Do you perhaps also have pages 2 and 3 of these Lucas Windtone Instructions? I assume this leaflet initially contained 8 pages (including front and back page). Just to complete this very informative set.
I always thought it was Irish (Celtic origin) but a quick search revels that it also might be Spanish or English.
But I’d go for Irish - knowing some Irish people it fits well with the way they speak, and although my Spanish is almost non-existent it doesn’t sound Spanish to me. And it certainly doesn’t ‘fit’ English.
Good point. On page two it says that when horn pairs are fitted to a car with 6 volt systems, a relay is necessary to limit the current carried by the contacts of the horn push and to minimize voltage drop by shortening the cables carrying the main current.

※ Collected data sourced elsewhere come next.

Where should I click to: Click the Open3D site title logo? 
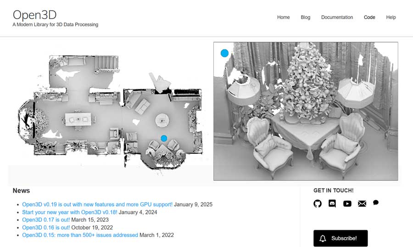click(x=34, y=15)
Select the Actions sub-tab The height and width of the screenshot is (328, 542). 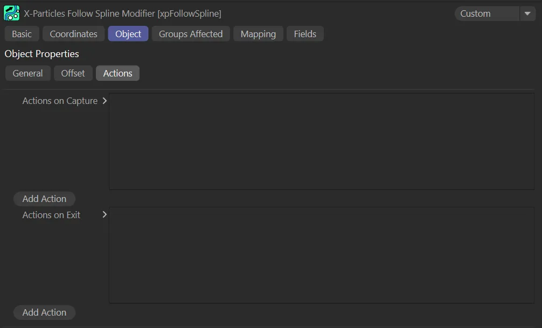(117, 73)
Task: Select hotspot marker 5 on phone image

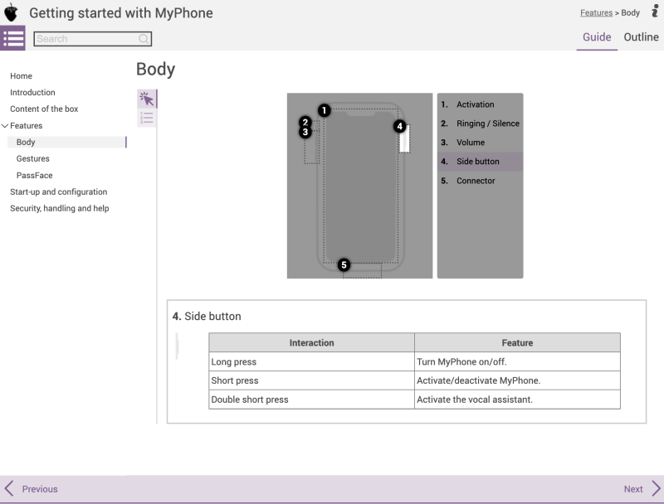Action: point(344,265)
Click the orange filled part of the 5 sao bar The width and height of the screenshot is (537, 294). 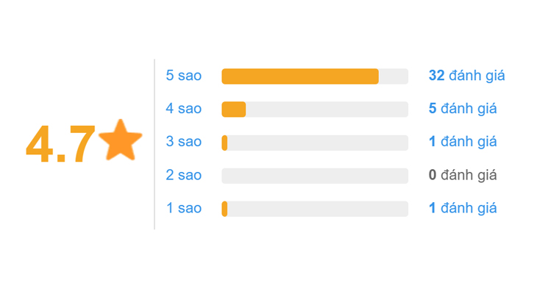tap(299, 76)
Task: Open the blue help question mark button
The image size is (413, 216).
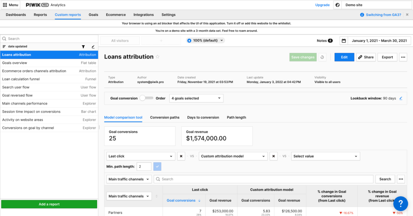Action: (400, 203)
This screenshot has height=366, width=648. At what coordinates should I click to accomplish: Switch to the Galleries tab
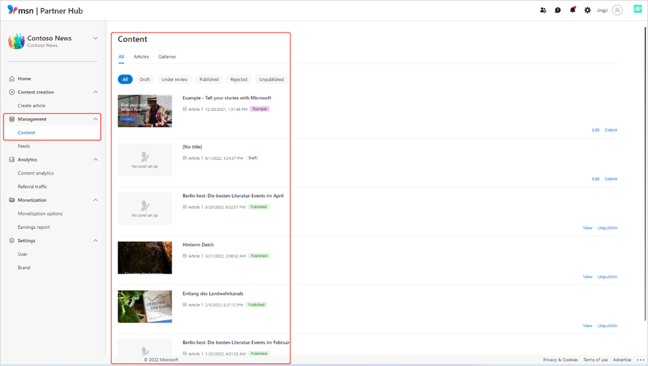coord(167,57)
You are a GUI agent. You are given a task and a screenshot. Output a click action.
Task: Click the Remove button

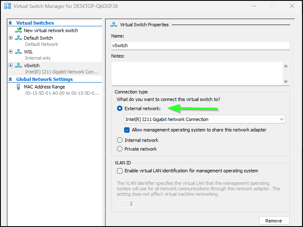click(x=274, y=221)
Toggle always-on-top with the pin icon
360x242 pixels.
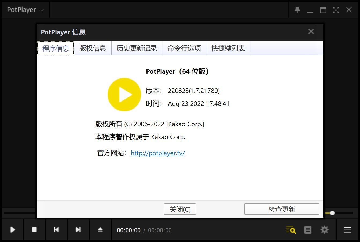(x=297, y=10)
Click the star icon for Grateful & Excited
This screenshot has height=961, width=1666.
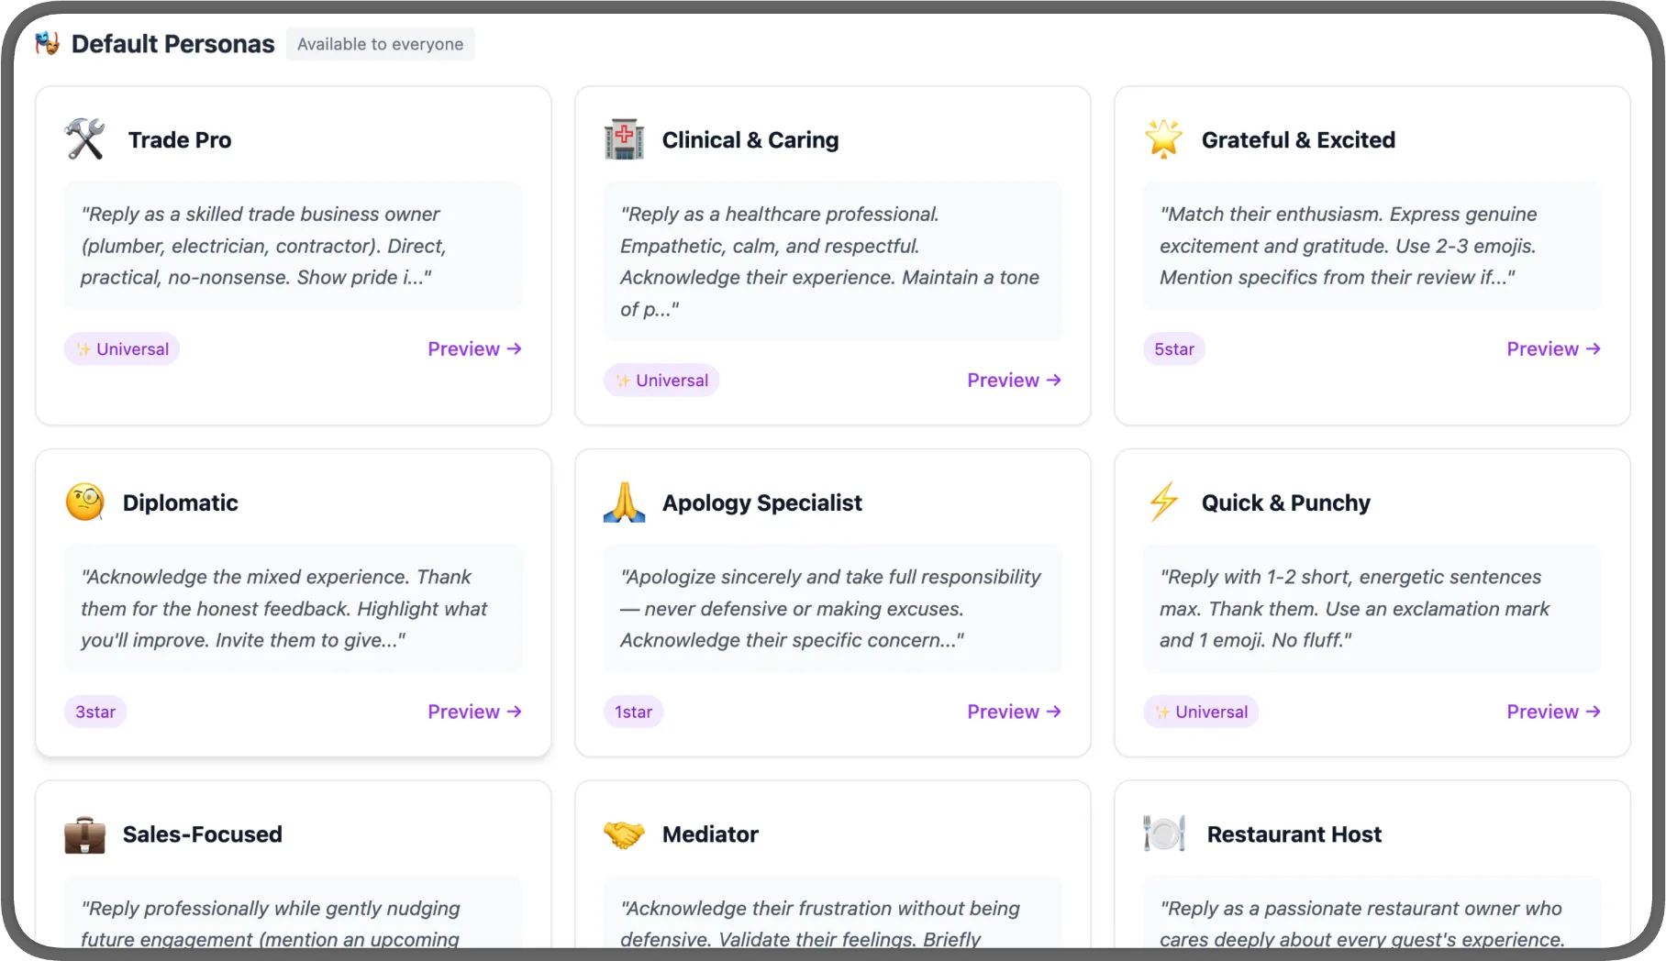1163,139
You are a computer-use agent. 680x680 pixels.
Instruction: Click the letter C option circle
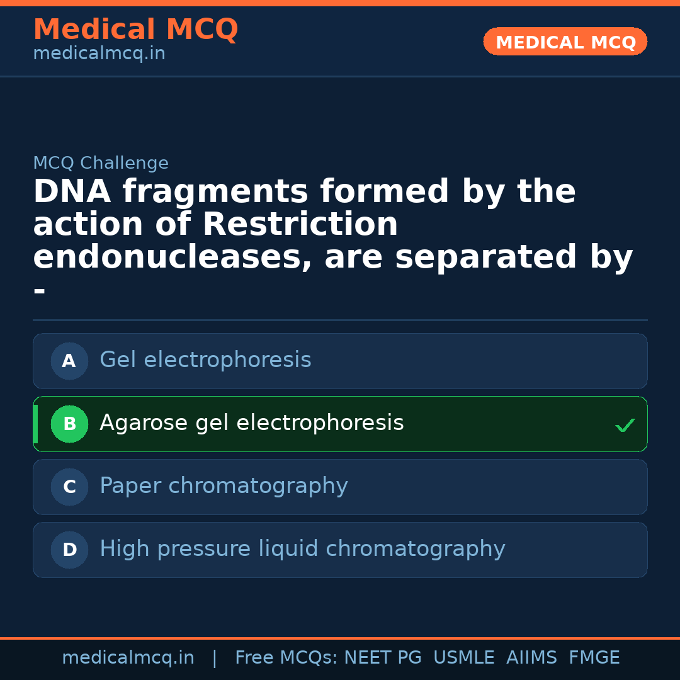[x=69, y=487]
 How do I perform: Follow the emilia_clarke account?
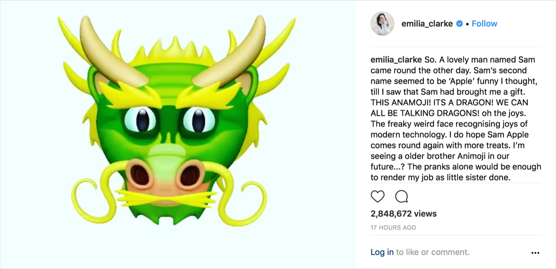click(484, 24)
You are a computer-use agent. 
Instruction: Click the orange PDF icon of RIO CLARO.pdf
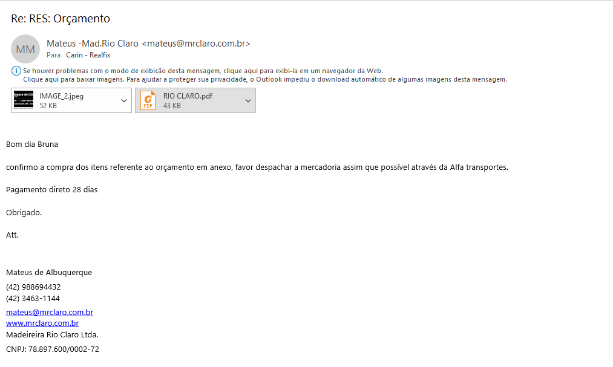pyautogui.click(x=148, y=100)
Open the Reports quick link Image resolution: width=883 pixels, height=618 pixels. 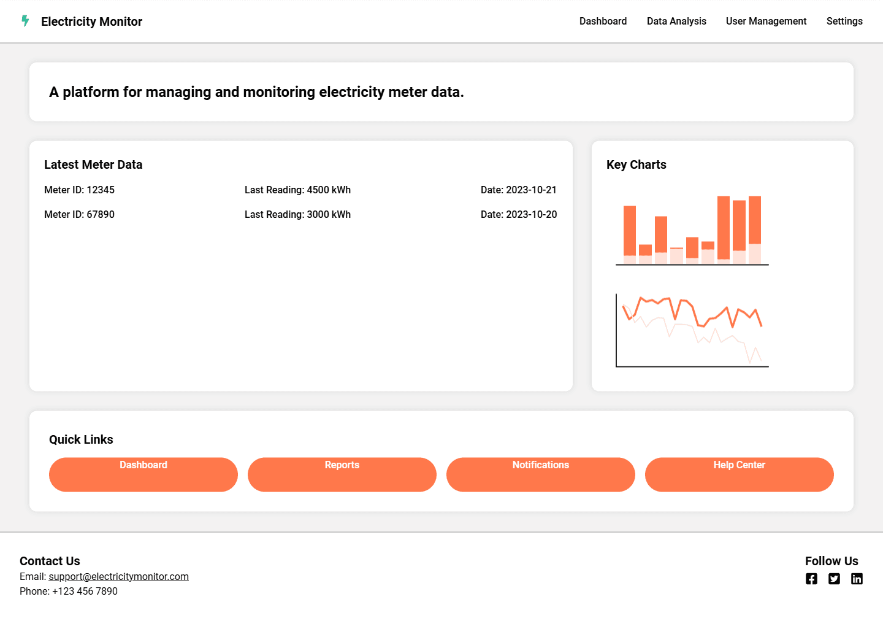point(342,474)
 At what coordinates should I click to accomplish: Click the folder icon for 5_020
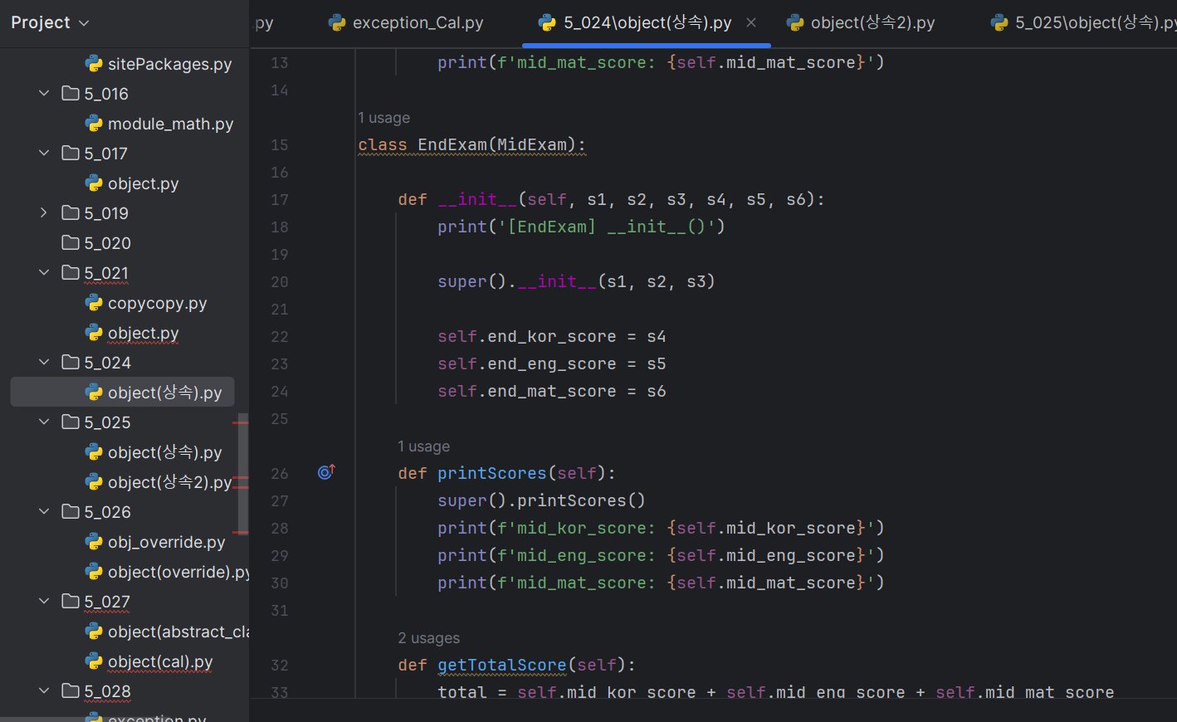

Maybe Lucas felt a relay wasn’t strictly necessary on 12 volt cars, but Jaguar’s experience was that it was?
Lucas had the same recommendation when introducing the successor High Frequency horn range HF 1748 (like for the XK 140): no relay for the 12 Volts versions but a relay is required for the 6 Volts versions. See Lucas leaflet.
We know that Jaguar used a Horn Relay on the XK 120, but apparently now agreed with Lucas that a Horn Relay was not required for the XK 140.
We know that the WT horn type (in general) draws a much higher current than the later HF horn type, which is the reason Jaguar did not agree with Lucas for the WT horns.